Ora, na lição de BAPTISTA MACHADO (Introdução ao Direito e ao Discurso Legitimador, 13.ª reimpress., Coimbra, Almedina, 2002, p. 235), «(…) nada impede que a lei nova se aplique a factos passados que ela assume como pressupostos impeditivos ou desimpeditivos (isto é, como pressupostos negativos ou positivos) relativamente à questão da validade ou admissibilidade da situação jurídica, questão essa que é da sua exclusiva competência”».
E continua o insigne Mestre, a páginas 242/243, «tendo o decurso global do prazo o valor de um facto constitutivo (ou extintivo) de um direito ou situação jurídica, se tal prazo ainda se encontrava em curso no momento do início de vigência da lei nova, é porque tal situação jurídica ainda não se encontrava constituída (ou extinta) neste momento. Logo, cabe à lei nova a competência para determinar os requisitos da constituição da mesma situação jurídica. Achando-se uma situação jurídica em curso de constituição, passa o respectivo processo constitutivo a ficar imediatamente subordinado à lei nova».

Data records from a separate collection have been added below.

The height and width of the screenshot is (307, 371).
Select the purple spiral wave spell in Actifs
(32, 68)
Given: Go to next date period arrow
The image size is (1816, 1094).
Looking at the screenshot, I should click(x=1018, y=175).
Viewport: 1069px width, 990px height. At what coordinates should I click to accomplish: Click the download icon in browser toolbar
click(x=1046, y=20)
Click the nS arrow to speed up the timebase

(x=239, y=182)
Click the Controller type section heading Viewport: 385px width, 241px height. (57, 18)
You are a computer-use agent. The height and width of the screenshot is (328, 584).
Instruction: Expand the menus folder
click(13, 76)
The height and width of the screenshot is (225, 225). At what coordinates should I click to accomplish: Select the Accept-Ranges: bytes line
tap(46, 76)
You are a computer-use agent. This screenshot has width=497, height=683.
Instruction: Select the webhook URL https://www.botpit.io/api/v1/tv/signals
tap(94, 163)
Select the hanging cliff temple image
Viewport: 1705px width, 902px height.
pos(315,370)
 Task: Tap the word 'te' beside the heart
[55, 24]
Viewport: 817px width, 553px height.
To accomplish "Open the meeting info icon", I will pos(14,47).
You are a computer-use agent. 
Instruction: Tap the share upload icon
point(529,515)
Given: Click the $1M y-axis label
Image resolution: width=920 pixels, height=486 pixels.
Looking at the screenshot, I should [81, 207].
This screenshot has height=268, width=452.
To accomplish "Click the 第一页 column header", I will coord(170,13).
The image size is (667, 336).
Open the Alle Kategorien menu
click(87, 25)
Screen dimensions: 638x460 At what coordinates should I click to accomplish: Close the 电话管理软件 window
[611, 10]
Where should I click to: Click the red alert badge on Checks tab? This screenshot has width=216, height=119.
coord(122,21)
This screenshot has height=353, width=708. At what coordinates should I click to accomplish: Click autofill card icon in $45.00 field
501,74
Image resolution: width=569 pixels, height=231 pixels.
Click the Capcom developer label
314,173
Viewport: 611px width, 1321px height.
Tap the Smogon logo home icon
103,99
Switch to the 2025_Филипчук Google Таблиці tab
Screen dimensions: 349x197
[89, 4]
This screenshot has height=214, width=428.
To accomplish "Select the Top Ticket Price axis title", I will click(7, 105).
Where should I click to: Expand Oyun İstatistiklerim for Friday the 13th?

Assim, aceite o pressuposto de que não é o início do prazo de caducidade, mas o seu integral decurso, o facto extintivo do direito à liquidação do tributo por parte da administração fiscal, pressuposto que nos parece inquestionável, impõe-se a conclusão, por aplicação da regra contida na parte final do n.º 2 do artigo 12.º do Código Civil e no artigo 12.º n.º 1 da Lei Geral Tributária, de que a nova redacção do preceito é aplicável aos caso dos autos (prazos de caducidade do IVA relativo a Fevereiro e Junho de 2002).”
Aplicando este entendimento ao caso dos autos temos que, na data da alteração do citado nº 4 do artº 45º da LGT pela Lei nº 32-B/2002, de 30 de Dezembro, ainda não havia decorrido integralmente o prazo para extinção do direito. Assim, achando-se a situação jurídica em curso de constituição, passa o respectivo processo constitutivo a ficar imediatamente subordinado à lei nova, passando o prazo a contar-se de acordo com a nova redacção da norma citada.
Deste modo, estando em causa IVA de Janeiro a Agosto de 2001, iniciando-se a contagem do prazo a partir de 01.01.2002, à data da notificação das liquidações – 24.10.2005 - ainda não havia decorrido o prazo legal de quatro anos previsto no citado nº 4.
Procede, pelo exposto, o recurso.
6. Nestes termos concede-se provimento ao recurso, revogando-se a decisão recorrida e julgando-se improcedente a impugnação.
Custas pela impugnante apenas em 1ª instância.
Lisboa, 07 de Setembro de 2011. – Valente Torrão (relator) – Dulce NetoCasimiro Gonçalves.